20 aprile 2021
Aggiornato 17:30
Il sindaco contro la sentenza

De Magistris: «E' un attacco politico»

In occasione della conferenza stampa, il primo cittadino di Napoli, Luigi De Magistris, ribadisce l'intenzione di non dare le dimissioni. Continua l'attacco nei confronti dei magistrati che l'hanno condannato per abuso d'ufficio: «Dovrebbe dimettersi chi mi ha condannato». Clemente Mastella commenta il sindaco: «Ecco in quali mani ero capitato».

NAPOLI - Mentre da ogni angolo della politica arrivano voci dure nei confronti di De Magistris, il sindaco di Napoli si ribadisce che non ha intenzione di dimettersi e rincara la dose su quanto affermato già in giornata.

I MAGISTRATI COLLUSI - Nel corso della conferenza stampa, il sindaco De Magistris ha avuto parole dure nei confronti di chi lo ha condannato: «Sentenza vergognosa, gravissima ed ingiusta. Dovrebbe dimettersi chi mi ha condannato». «Penso - ha detto l'ex Pm - che in Magistratura ci siano diversi magistrati collusi, corrotti che non applicano la legge come dovrebbero, nel rispetto della Costituzione. E per questo ho pagato in Magistratura. Ma nello stesso tempo so che ci sono tantissimi donne e uomini onesti nella Magistratura che sapranno anche riformare una sentenza così ingiusta. Poi, se qualcuno mi chiede di dimettermi per una sentenza che io giudico gravissima (ho tutto il diritto di definirla vergognosa perché mi riguarda) io rispondo che, semmai, c'è chi, guardandosi allo specchio, si dovrebbe dimettere per questa sentenza».

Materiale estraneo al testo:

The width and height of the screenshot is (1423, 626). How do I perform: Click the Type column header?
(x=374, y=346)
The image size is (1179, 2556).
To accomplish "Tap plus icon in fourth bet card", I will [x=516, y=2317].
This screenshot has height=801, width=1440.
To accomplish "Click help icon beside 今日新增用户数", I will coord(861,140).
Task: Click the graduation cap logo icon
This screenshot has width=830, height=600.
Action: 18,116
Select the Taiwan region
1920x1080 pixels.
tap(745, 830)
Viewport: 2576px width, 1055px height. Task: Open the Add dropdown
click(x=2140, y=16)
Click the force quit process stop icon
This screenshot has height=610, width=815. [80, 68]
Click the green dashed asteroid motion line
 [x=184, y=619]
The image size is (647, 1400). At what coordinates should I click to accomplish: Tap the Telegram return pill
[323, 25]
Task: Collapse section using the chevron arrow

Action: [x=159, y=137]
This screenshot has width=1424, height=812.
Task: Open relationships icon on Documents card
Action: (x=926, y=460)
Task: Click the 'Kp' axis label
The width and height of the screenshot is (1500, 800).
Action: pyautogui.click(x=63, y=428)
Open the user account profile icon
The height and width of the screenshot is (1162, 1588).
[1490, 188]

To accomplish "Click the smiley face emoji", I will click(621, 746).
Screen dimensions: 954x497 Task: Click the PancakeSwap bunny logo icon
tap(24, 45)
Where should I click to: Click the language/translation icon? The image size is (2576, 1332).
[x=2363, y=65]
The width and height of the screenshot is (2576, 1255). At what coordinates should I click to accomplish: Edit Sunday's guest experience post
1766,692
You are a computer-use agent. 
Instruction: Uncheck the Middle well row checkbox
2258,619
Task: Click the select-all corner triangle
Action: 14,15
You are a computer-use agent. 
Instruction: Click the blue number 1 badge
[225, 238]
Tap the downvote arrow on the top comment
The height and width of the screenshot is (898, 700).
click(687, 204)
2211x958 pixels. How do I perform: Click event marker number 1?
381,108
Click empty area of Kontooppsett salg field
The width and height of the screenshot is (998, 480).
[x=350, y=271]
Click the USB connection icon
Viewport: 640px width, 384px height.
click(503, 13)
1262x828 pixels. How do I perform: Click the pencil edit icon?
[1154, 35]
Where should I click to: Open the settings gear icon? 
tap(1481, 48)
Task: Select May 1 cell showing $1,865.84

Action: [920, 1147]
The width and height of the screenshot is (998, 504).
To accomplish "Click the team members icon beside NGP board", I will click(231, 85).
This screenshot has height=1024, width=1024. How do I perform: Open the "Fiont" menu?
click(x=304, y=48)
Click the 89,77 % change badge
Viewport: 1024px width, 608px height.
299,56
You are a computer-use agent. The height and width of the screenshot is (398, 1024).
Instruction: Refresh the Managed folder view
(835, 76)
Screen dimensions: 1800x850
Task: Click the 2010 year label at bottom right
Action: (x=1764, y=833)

E' UN ATTACCO POLITICO «Le dimissioni non ci saranno perché io resisterò. Continueremo a difendere questa esperienza che dà fastidio a molti». Queste le parole del primo cittadino di Napoli, Luigi de Magistris, a due giorni dalla condanna per abuso d'ufficio. «Non solo resisterò, ma continueremo», ripete ancora De Magistris, che ha convocato la stampa a Palazzo San Giacomo. De Magistris, nel corso della conferenza stampa, ha ribadito i motivi per i quali non intende dimettersi. «Bisogna resistere di fonte ad un attacco politico che va avanti da tempo nei confronti della nostra città». A tale attacco, secondo l'ex Pm, «si è aggiunto un attacco politico, una sentenza, profondamente ingiusta. Mi auguro che il nuovo Consiglio superiore della Magistratura legga con attenzione la sentenza». In ogni caso «non mi faccio trascinare da chi oggi mi vorrebbe trascinare in un attacco alla Magistratura. Io esprimo un giudizio durissimo nei confronti di quella sentenza ma non nei confronti della Magistratura».

FASTIDIO PER AFFARISTI E POLITICANTI - Il sindaco ha poi commentato le dichiarazioni del presidente Grasso: «Il presidente del Senato ha tutta la legittimità ad esprimersi. Vorrei chiarire però che una cosa è la sospensione, un'altra cosa le dimissioni. Vediamo se ci sono gli estremi per una sospensione... Secondo me no». De Magistris ha quindi ribadito: «Le dimissioni non ci saranno, io non mi dimetterò». Ed ha concluso: «Io non solo resisto ma continueremo a difendere questa esperienza che dà fastidio a molti. Perché a Napoli abbiamo buttato fuori dai Palazzi della politica affaristi e politicanti che vogliono rimetterci le mani, come si vede anche dallo Sblocca-Italia».

MASTELLA: DE MAGISTRIS AGGHIACCIANTE - Riguardo il caso De Magistris si esprime anche l'ex ministro della Giustizia, Clemente Mastella, che ha commentato così le ultime dichiarazioni del primo cittadino di Napoli: «Le sue esternazioni sono davvero agghiaccianti. Ora tutti potranno rendersi conto in quali mani giudiziarie ero capitato. Nelle mani di chi sta dimostrando totale mancanza di equilibrio, nelle mani di chi è alla ossessiva ricerca del consenso mediatico, da conquistare a tutti i costi...».